:: Exercise task ::
Reproduce the rows below word for word, starting with the line that contains "You are a computer-use" and continuing through the last row, with the pictures left out.

:: Data supplied ::
* START *

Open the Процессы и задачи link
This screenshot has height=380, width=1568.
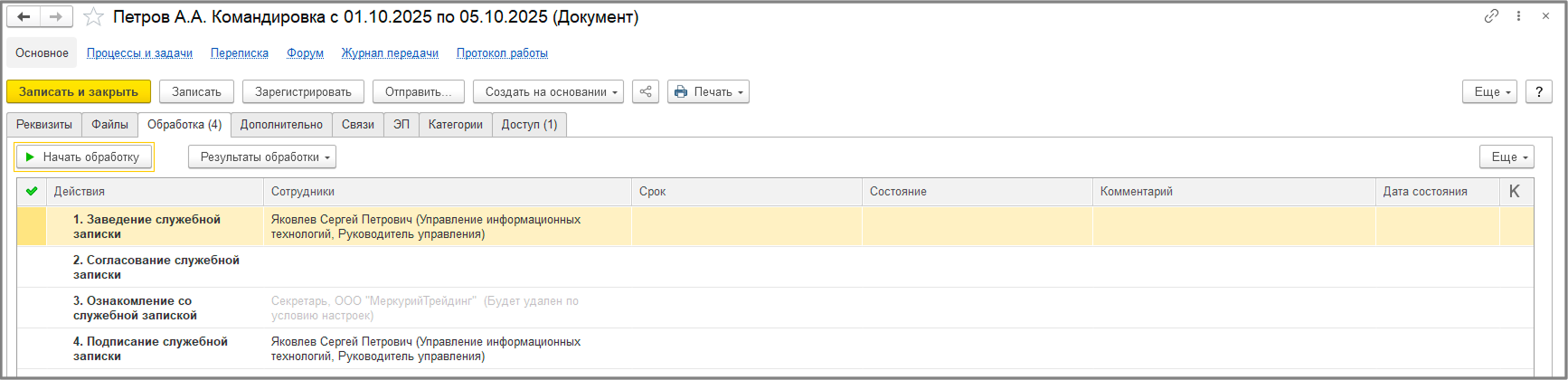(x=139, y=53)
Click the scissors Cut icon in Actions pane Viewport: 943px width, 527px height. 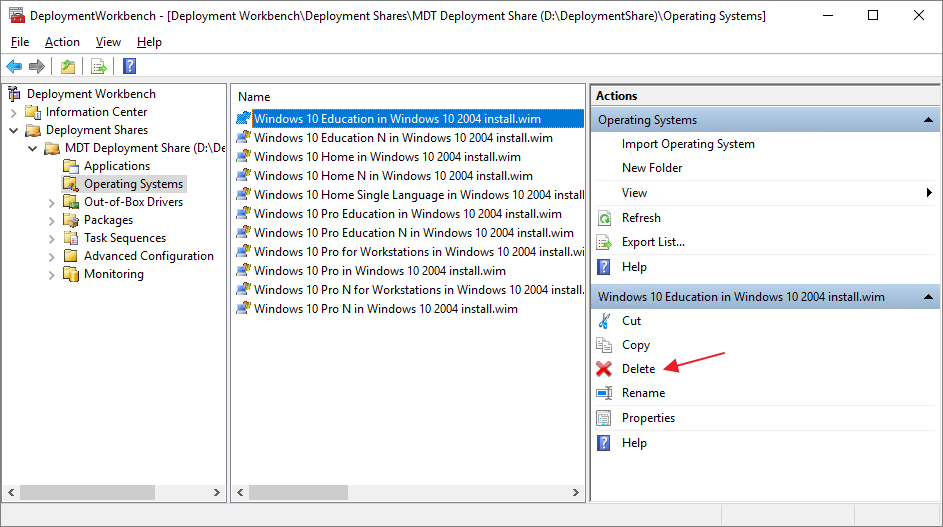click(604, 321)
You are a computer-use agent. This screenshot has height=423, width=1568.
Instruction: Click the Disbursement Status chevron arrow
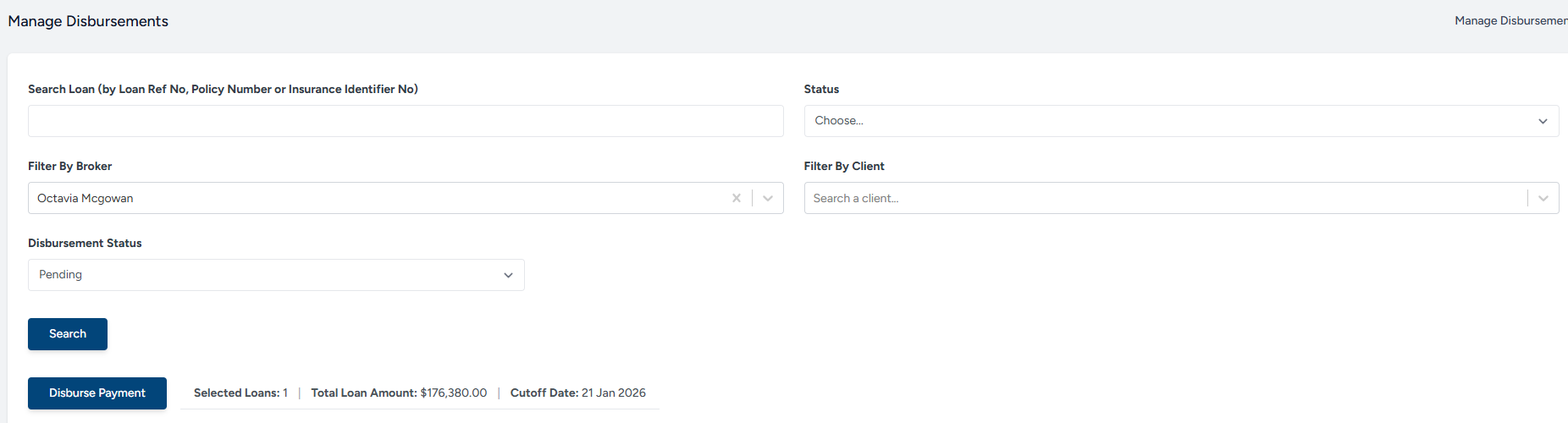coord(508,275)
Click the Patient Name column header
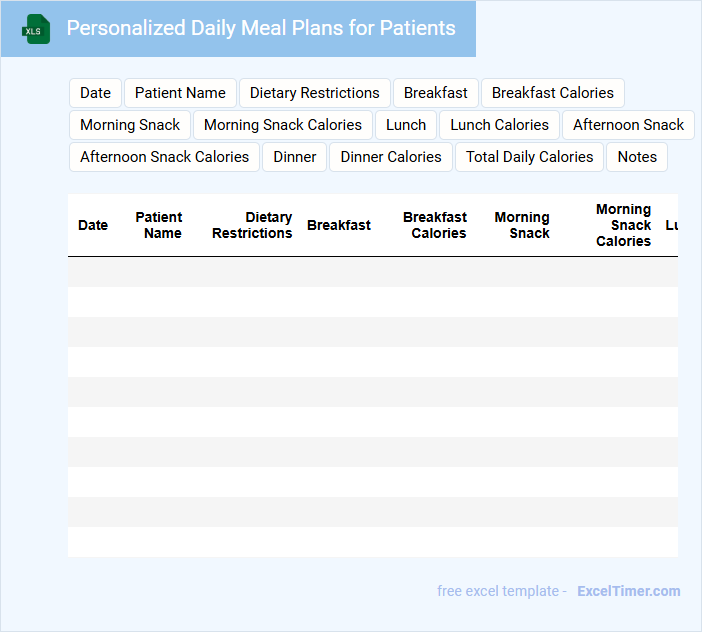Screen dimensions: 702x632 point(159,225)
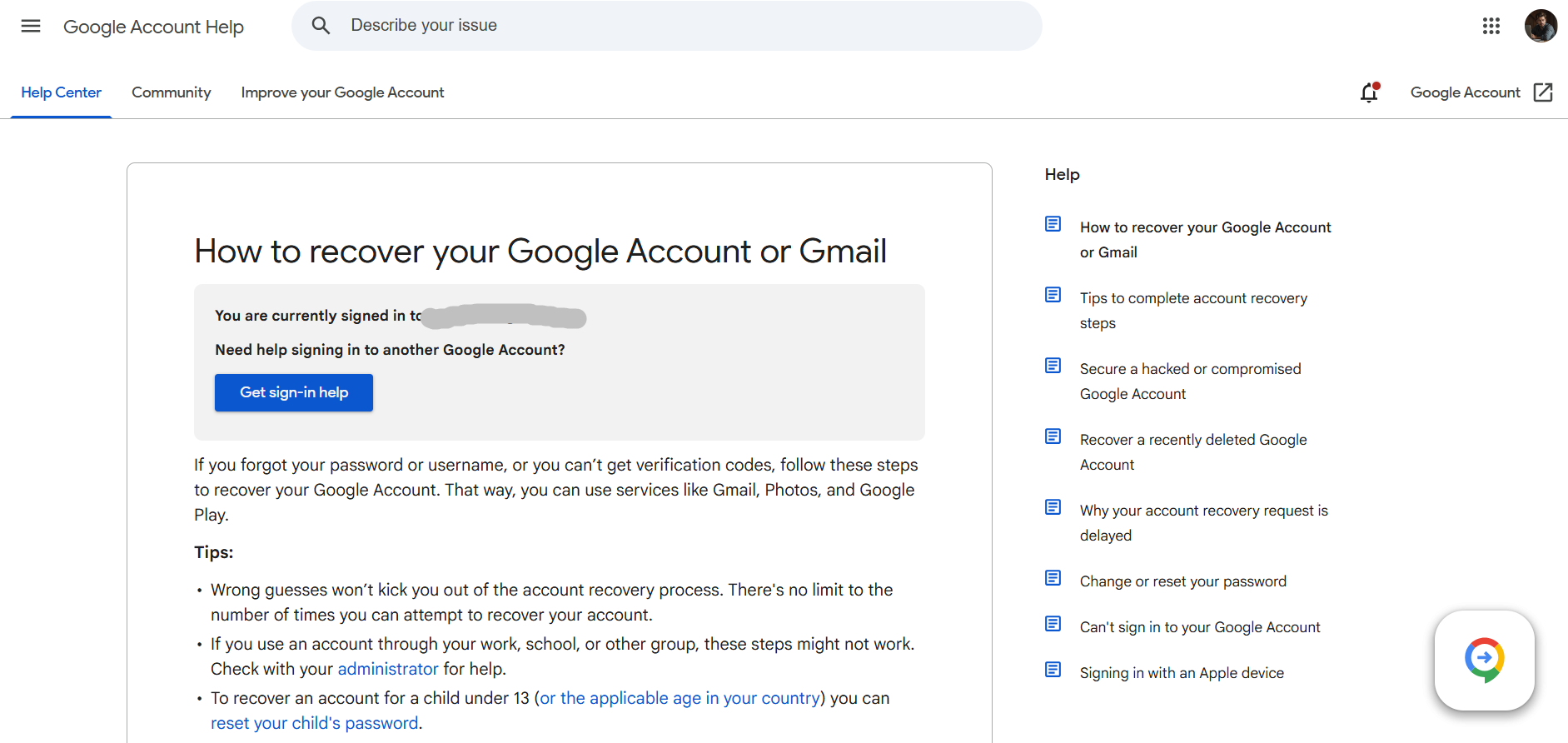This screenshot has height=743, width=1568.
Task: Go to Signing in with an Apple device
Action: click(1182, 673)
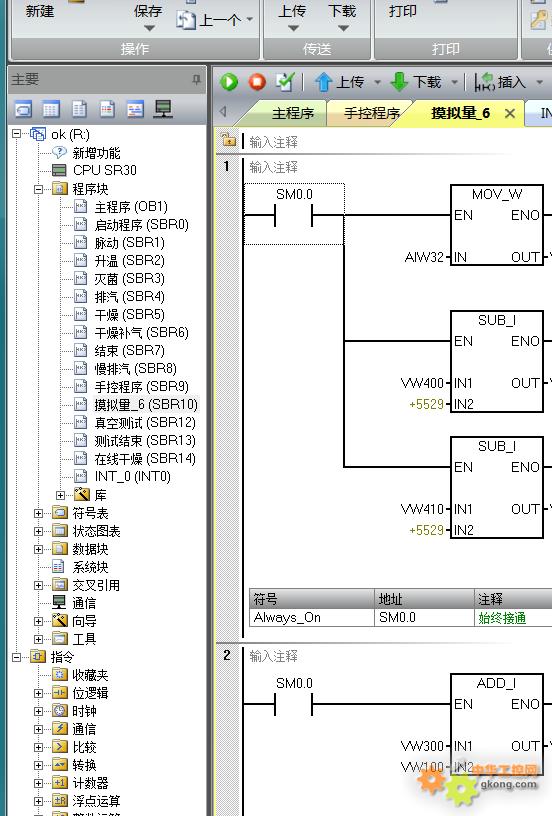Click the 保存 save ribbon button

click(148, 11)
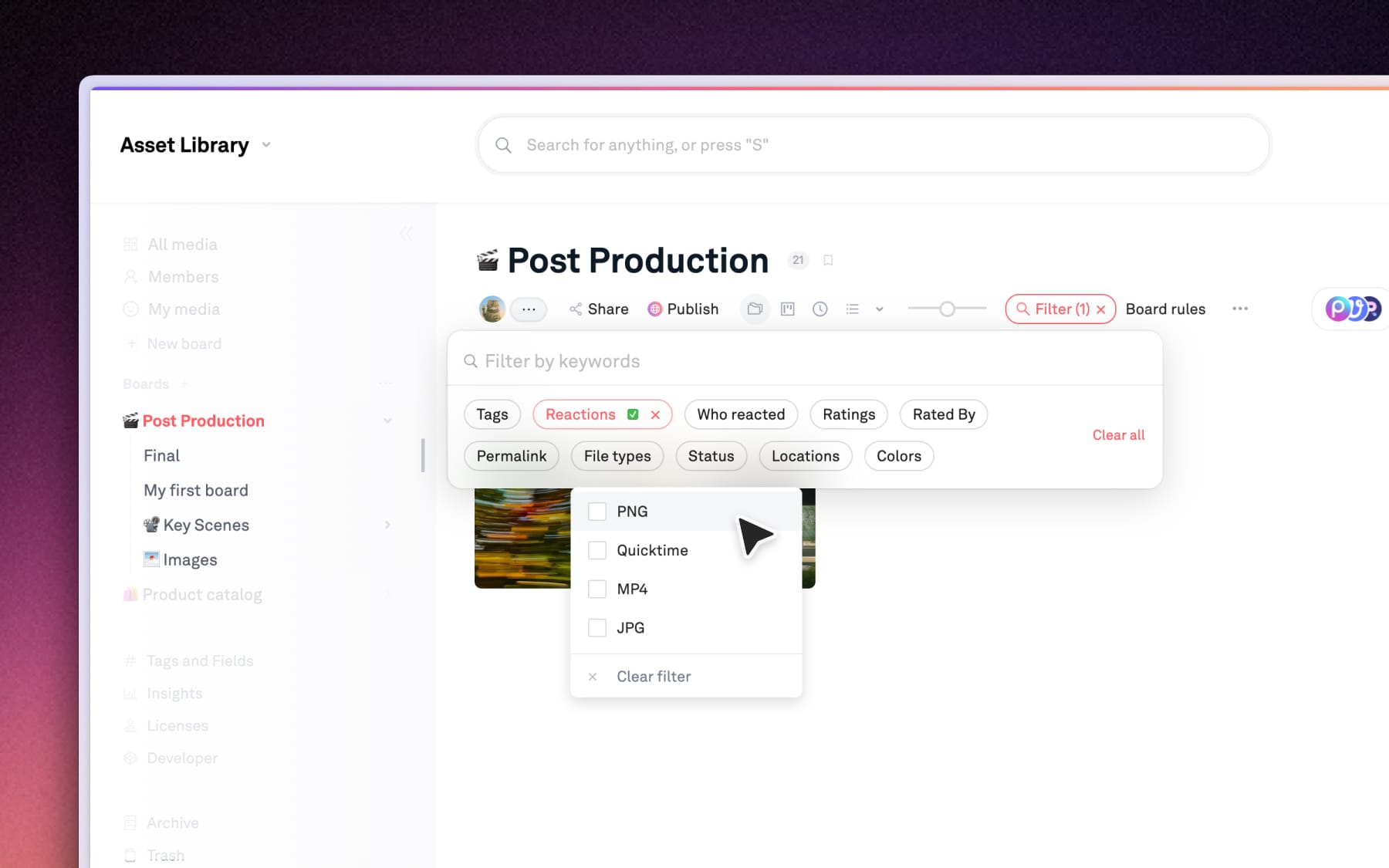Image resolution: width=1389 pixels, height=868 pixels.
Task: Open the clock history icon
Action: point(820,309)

* END *

:: Finished exercise ::
You are a computer-use agent. This screenshot has height=423, width=1568.
Instruction: Click the Disbursement Status chevron arrow
coord(508,275)
Click the Patient Name column header
Screen dimensions: 702x632 point(159,225)
This screenshot has height=743, width=1568.
Task: Go to Signing in with an Apple device
Action: click(1182, 673)
Click the 保存 save ribbon button

click(148, 11)
Image resolution: width=1389 pixels, height=868 pixels.
Task: Open the clock history icon
Action: point(820,309)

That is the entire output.